>> start Text passage

Skip to content

Orchestration Control Loops

This document defines the canonical orchestration model for Mozaiks.

The core rule is simple:

  • Mozaiks does not have one global chat loop.
  • Mozaiks has three separate control loops.
  • Each loop owns different state, limits, resume behavior, and routing decisions.

The builder-session loop is app-configurable through app/config/ai.json:

  • control_plane.enabled
  • control_plane.classifier.enabled
  • control_plane.classifier.llm_config
  • control_plane.coding.enabled
  • control_plane.coding.llm_config

Those settings belong to the control plane. They are not workflow-local AG2 handoff settings.

The first-party declarative pack for those settings lives under:

  • factory_app/control_plane/config/*
  • factory_app/control_plane/prompts/*
  • factory_app/control_plane/tools/*

For the target package split, declarative pack shape, and implementation checklist for this harness, see Control-Plane Harness Architecture.

If those loops are collapsed together, AG2 handoffs, build sequencing, refinement routing, and coding-agent repair all become harder to reason about.

The Three Control Loops

1. Workflow execution loop

This is the AG2-owned loop inside one workflow run.

Examples:

  • ValueEngine
  • DesignDocs
  • AgentGenerator
  • AppGenerator
  • any app-local workflow under app/workflows/*

This loop owns:

  • AG2 handoffs
  • agent turn-taking
  • max_consecutive_auto_reply
  • max_rounds or equivalent workflow-local limits
  • workflow-local HITL pauses and resume
  • chat.tool_call / tool_call_response
  • workflow-local MFJ fan-out and fan-in
  • workflow-local context variables and structured outputs

This loop does not own:

  • global build sequencing
  • change classification across artifact versions
  • promotion gates
  • preview approval policy
  • coding-agent file repair policy

factory_app/workflows/*/orchestrator.yaml, agents.yaml, handoffs.yaml, and extended_orchestration/mfj_extension.json all belong to this loop.

2. Builder session loop

This is the Mozaiks-owned control-plane loop that sits above workflow runs.

The user experiences one builder session even when the system internally starts, pauses, resumes, or switches multiple workflows.

This loop owns:

  • current build state
  • active build id and artifact lineage
  • current workflow sequence position
  • coarse workflow sequencing from factory_app/workflows/extended_orchestration/extension_registry.json
  • control-plane re-entry sequence selection from control_plane.yaml
  • artifact-family impact derived from selected workflow sequence metadata
  • build-time validation gates
  • preview readiness
  • promotion readiness
  • change classification for build-affecting requests
  • routing to the smallest valid re-entry point
  • typed continuation decisions for builder surfaces

This loop consumes:

  • workflow outcomes such as completed, paused, failed, or invalid
  • typed planning artifacts such as BuildGraph, ChangeIntent, and ImpactSet
  • active artifact versions under generated/...

>> end Text passage
>> start Listed records

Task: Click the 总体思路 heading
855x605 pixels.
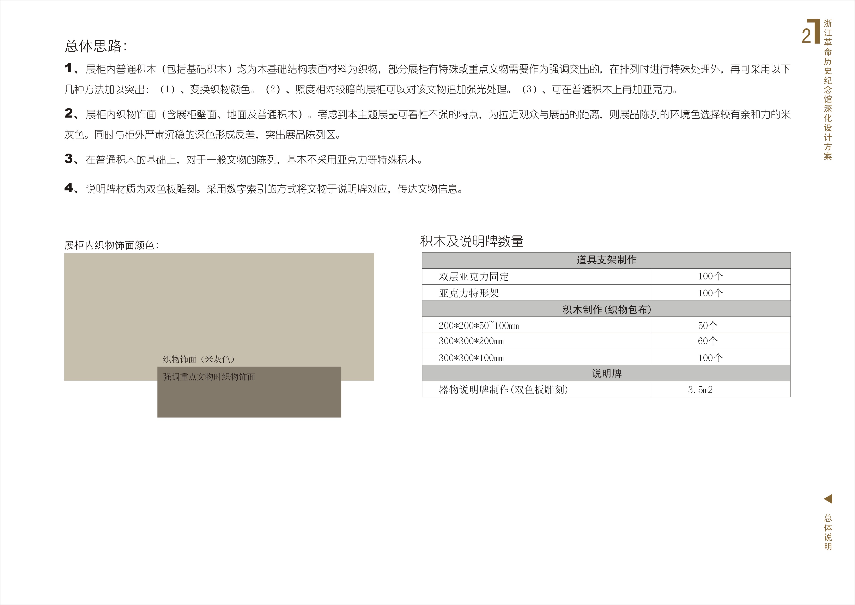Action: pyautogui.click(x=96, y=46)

>> end Listed records
>> start Listed records

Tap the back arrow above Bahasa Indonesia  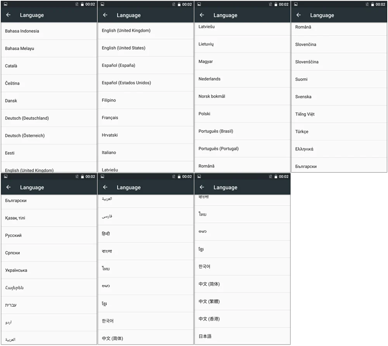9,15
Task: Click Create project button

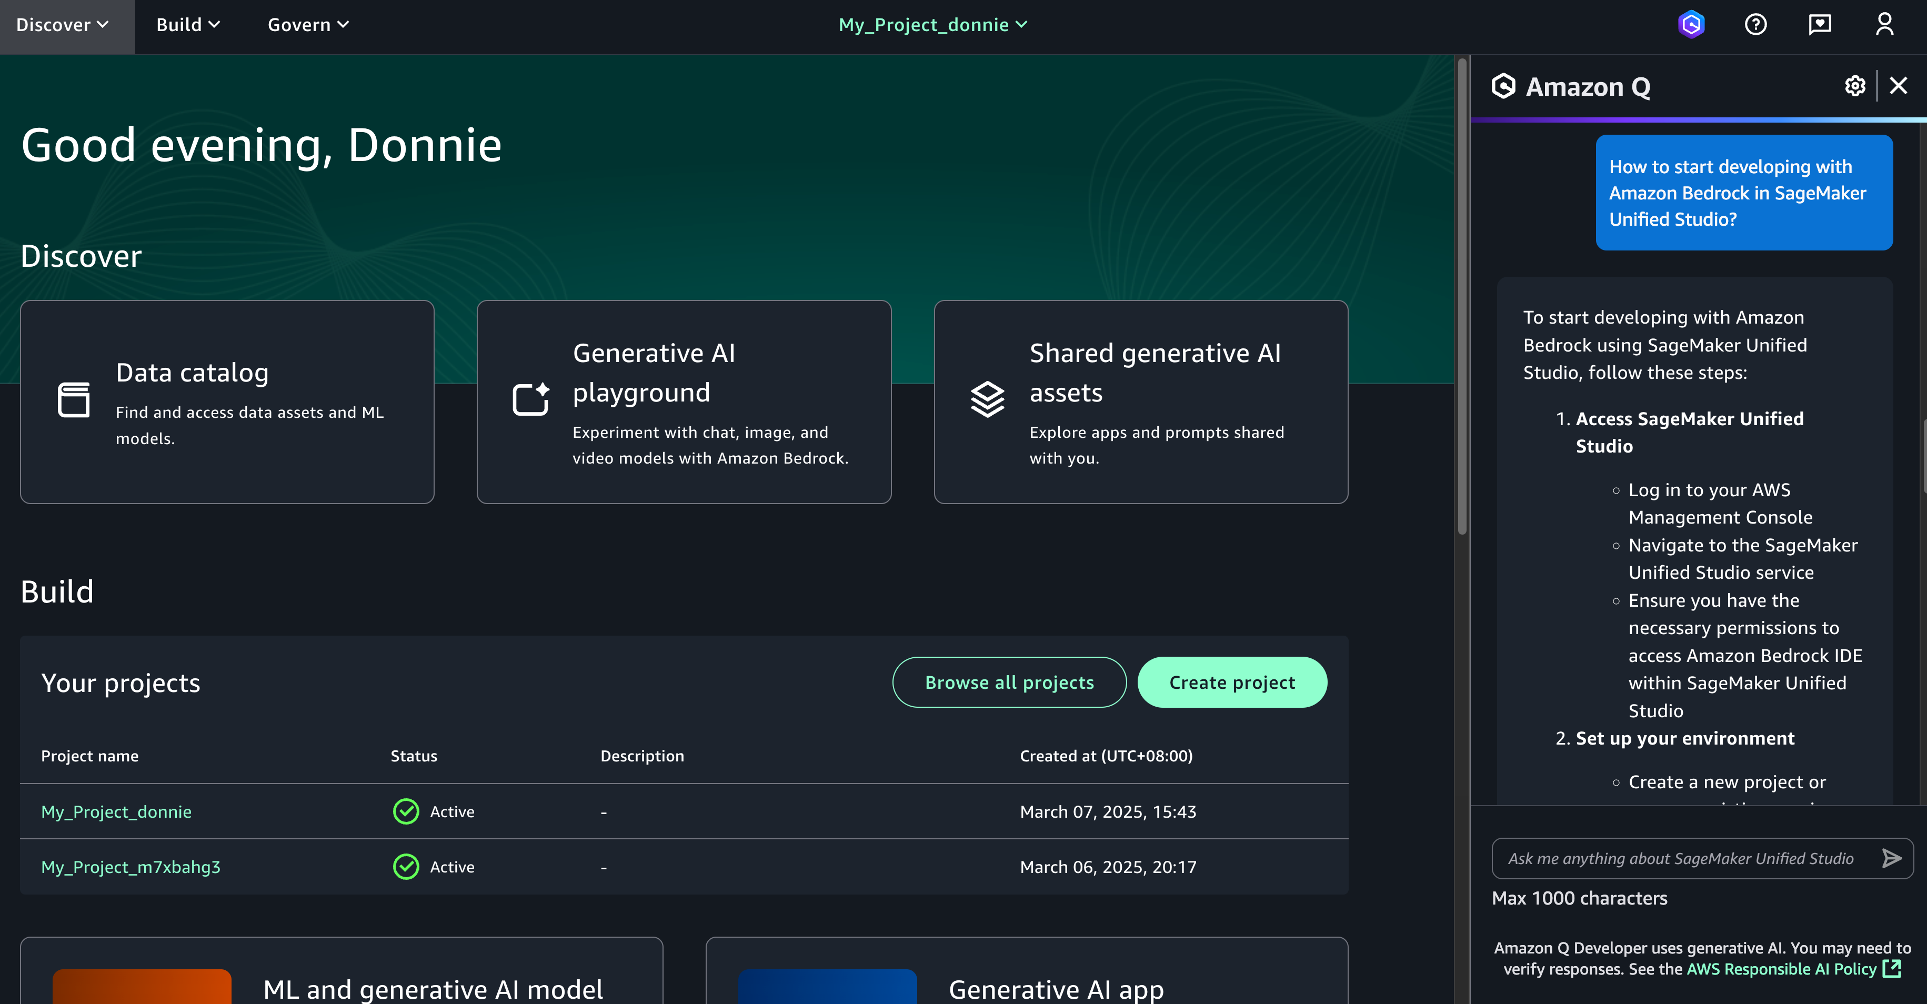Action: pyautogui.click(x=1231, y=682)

>> end Listed records

* _Written task 1_
From the orchestration control loops document, output the stretch from "Skip to content" through "and routing decisions.".
* _Written task 2_
In the orchestration control loops document, which file is named as the place where the builder-session loop is configured?
* _Written task 3_
Resume the orchestration control loops document from its last line.

* _Written answer 1_
Skip to content

Orchestration Control Loops

This document defines the canonical orchestration model for Mozaiks.

The core rule is simple:

  • Mozaiks does not have one global chat loop.
  • Mozaiks has three separate control loops.
  • Each loop owns different state, limits, resume behavior, and routing decisions.

* _Written answer 2_
app/config/ai.json

* _Written answer 3_
  • control-plane tool summaries gathered from canonical concept, design, build, and artifact stores
  • user requests that may mutate generated artifacts

This loop does not own:

  • AG2 speaker selection inside a workflow
  • MFJ fan-out inside a workflow
  • direct file editing

Current builder-session harness binding

Today this loop enters the runtime through a control-plane harness, not through one global AG2 prompt:

  • Studio /api/workflows/trigger
  • OrchestrationControlHarness
  • request_submitted checkpoint when a builder-context request is ambiguous
  • route_requested checkpoint
  • decision_requested checkpoint
  • SessionRouter, coding worker, or typed harness decision response

Important:

  • there is no single "OrchestrationControl" prompt wrapped around every user request in the product
  • there is one builder-session harness that intercepts only builder-context requests
  • ordinary workflow chat stays in the workflow execution loop
  • the harness can now return execution_mode="harness_decision" when the correct next step is confirmation, clarification, or workflow fallback
  • refinement routes bind to named workflow_sequences[]; the control-plane pack should not duplicate downstream workflow lists already declared in the sequence graph

3. Refinement worker loop

This is the scoped repair or regeneration loop used after the first build pass or when validation finds a localized defect.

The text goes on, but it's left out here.